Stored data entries
****

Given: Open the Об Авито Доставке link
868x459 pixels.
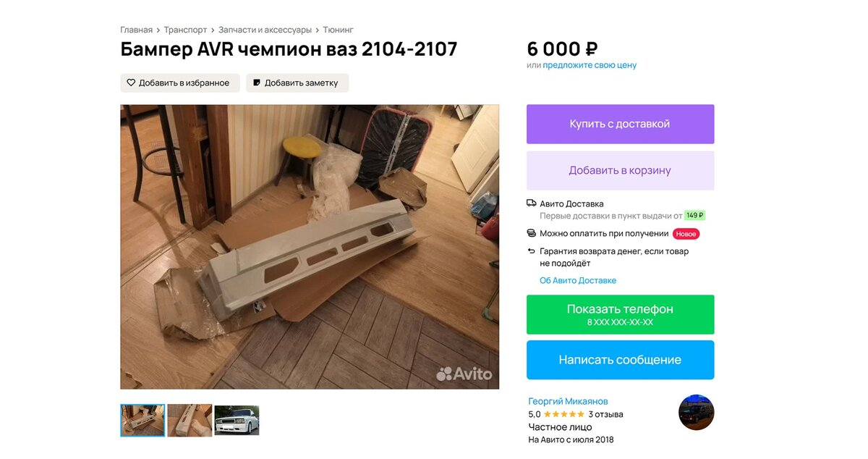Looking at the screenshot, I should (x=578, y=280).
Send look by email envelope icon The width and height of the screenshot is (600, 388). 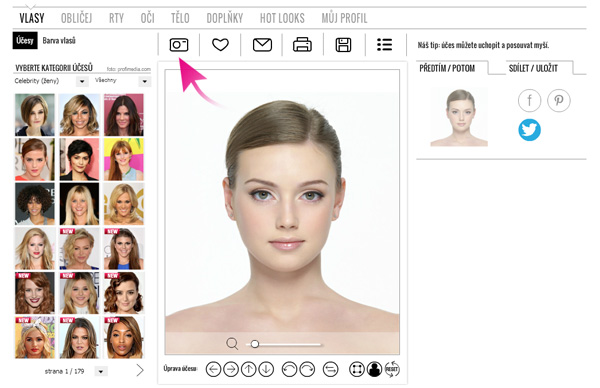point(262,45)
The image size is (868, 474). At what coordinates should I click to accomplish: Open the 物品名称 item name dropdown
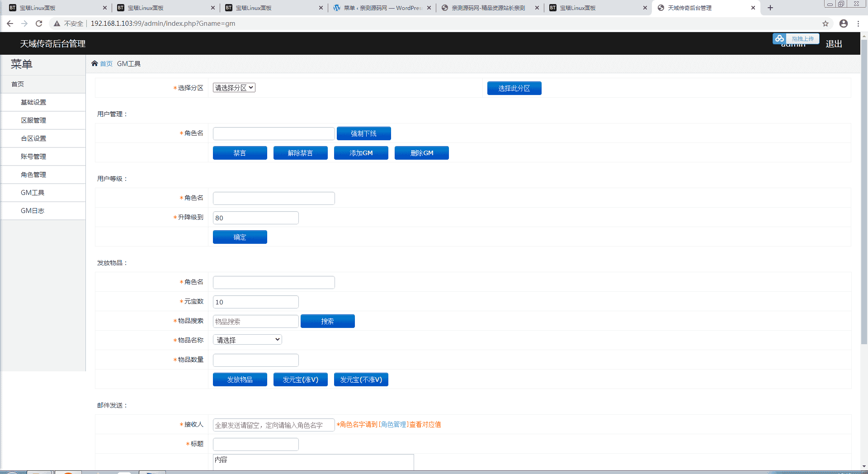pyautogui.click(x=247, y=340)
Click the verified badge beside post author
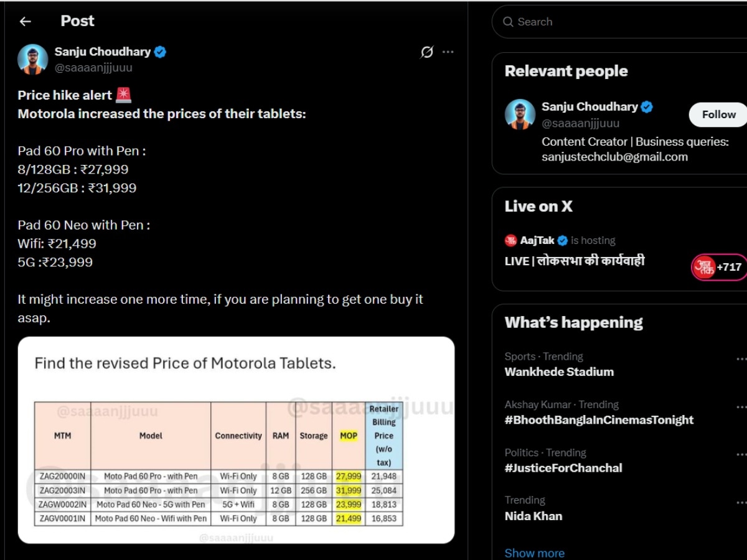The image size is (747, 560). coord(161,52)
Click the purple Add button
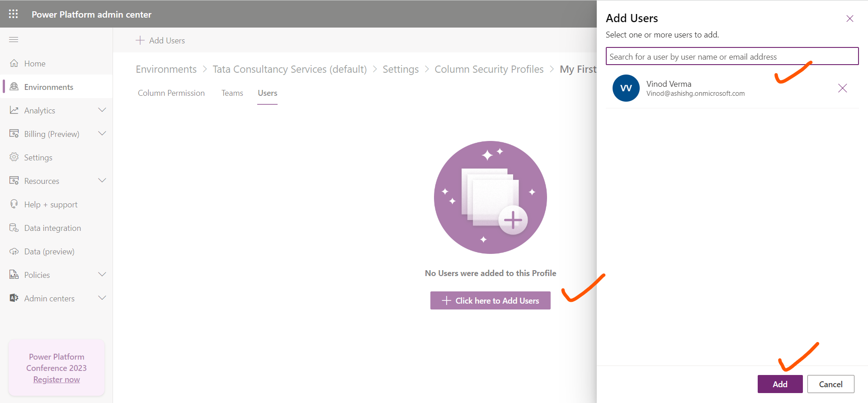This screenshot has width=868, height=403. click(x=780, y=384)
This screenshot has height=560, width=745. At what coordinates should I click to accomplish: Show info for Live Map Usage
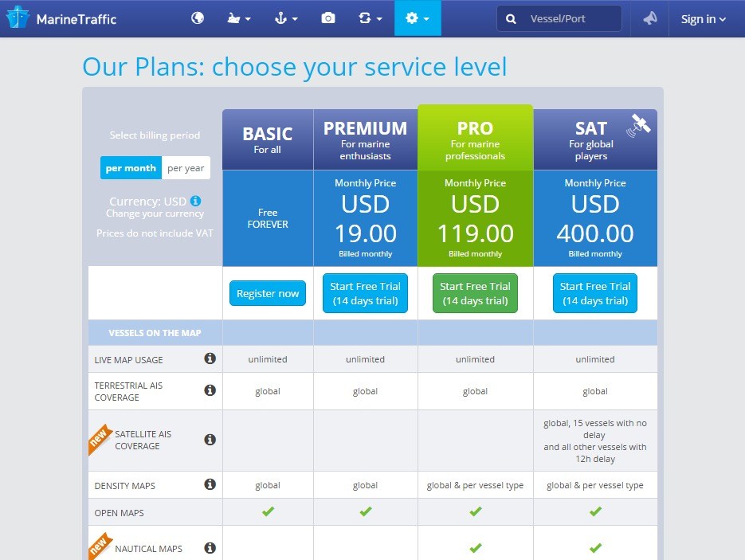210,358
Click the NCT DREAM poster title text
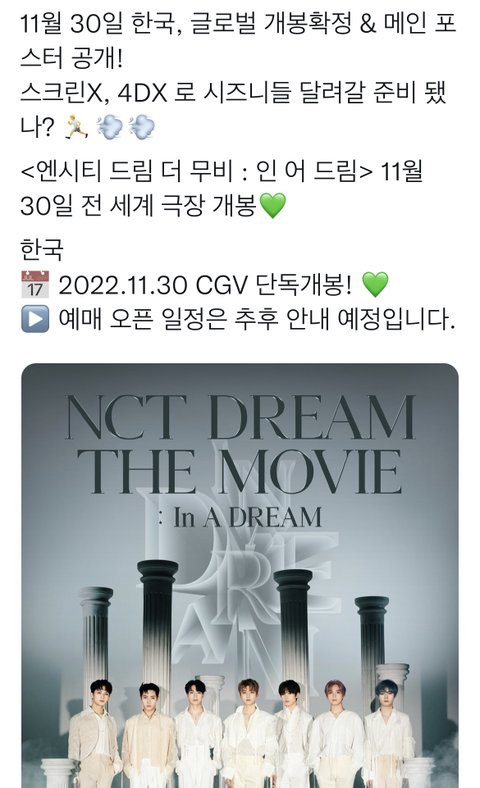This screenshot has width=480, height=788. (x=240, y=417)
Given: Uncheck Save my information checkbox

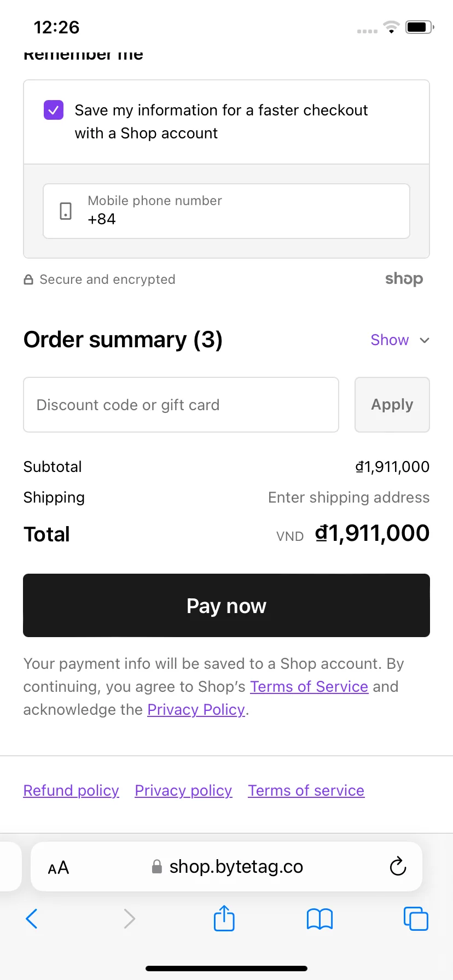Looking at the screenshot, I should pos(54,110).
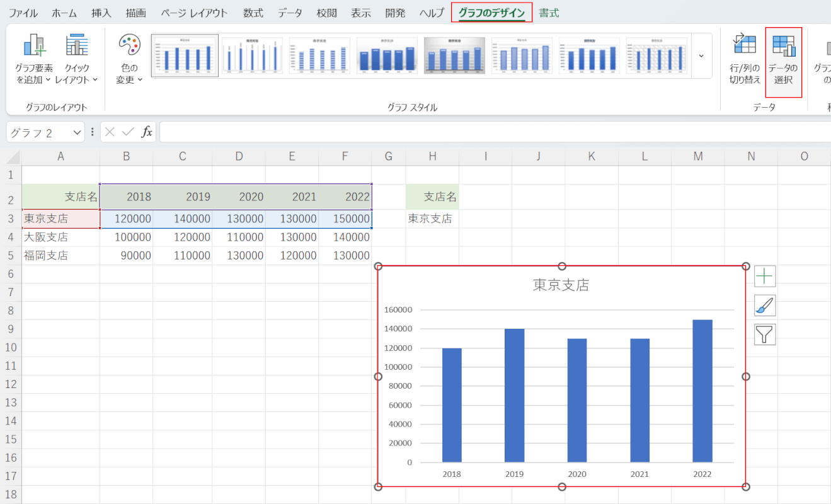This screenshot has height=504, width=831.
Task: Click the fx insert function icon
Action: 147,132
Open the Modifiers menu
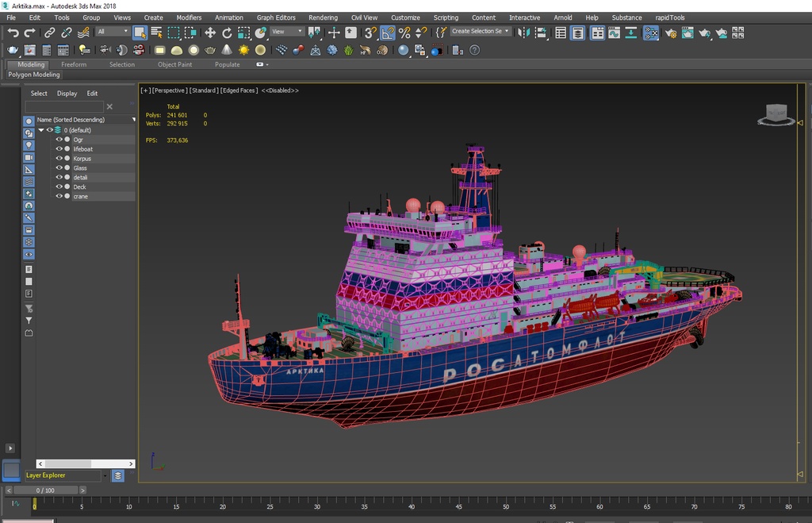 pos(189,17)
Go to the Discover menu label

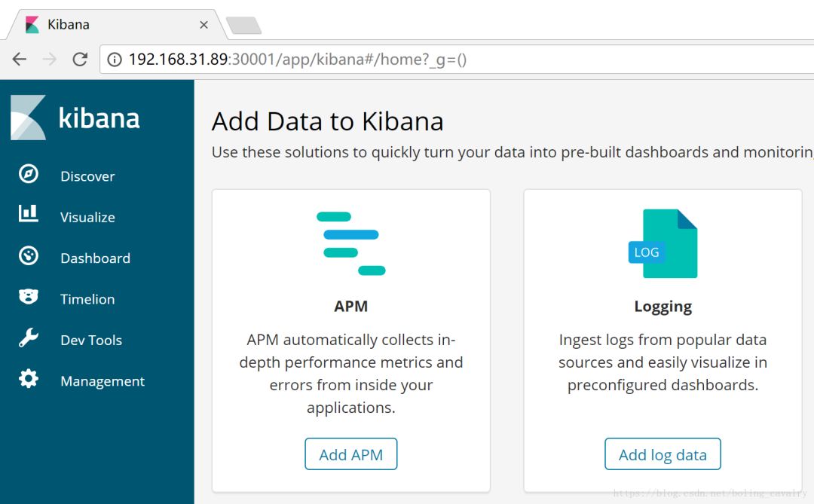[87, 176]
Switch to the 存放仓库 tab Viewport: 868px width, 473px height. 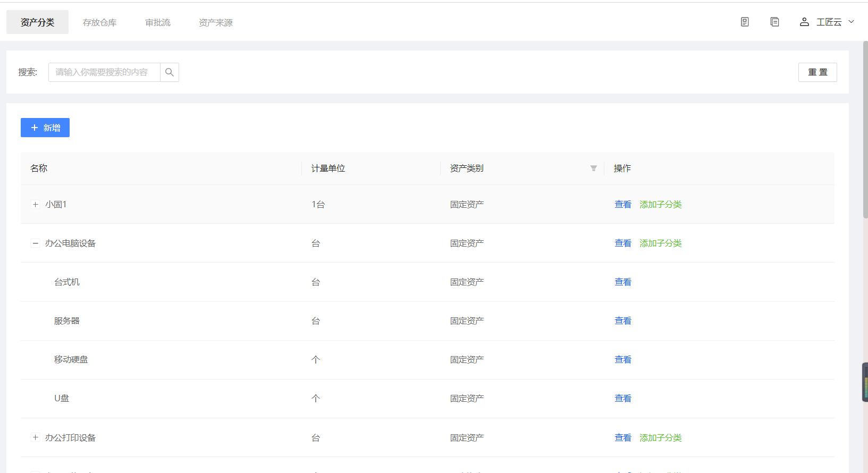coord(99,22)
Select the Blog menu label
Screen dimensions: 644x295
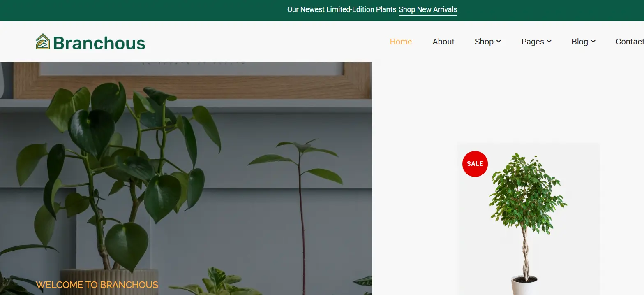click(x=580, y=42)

****

Starting with the line that holds "Select the Blog menu label", return each line exactly through the final line of the entries above; pictures are not part of the output.

Select the Blog menu label
Screen dimensions: 644x295
click(x=580, y=42)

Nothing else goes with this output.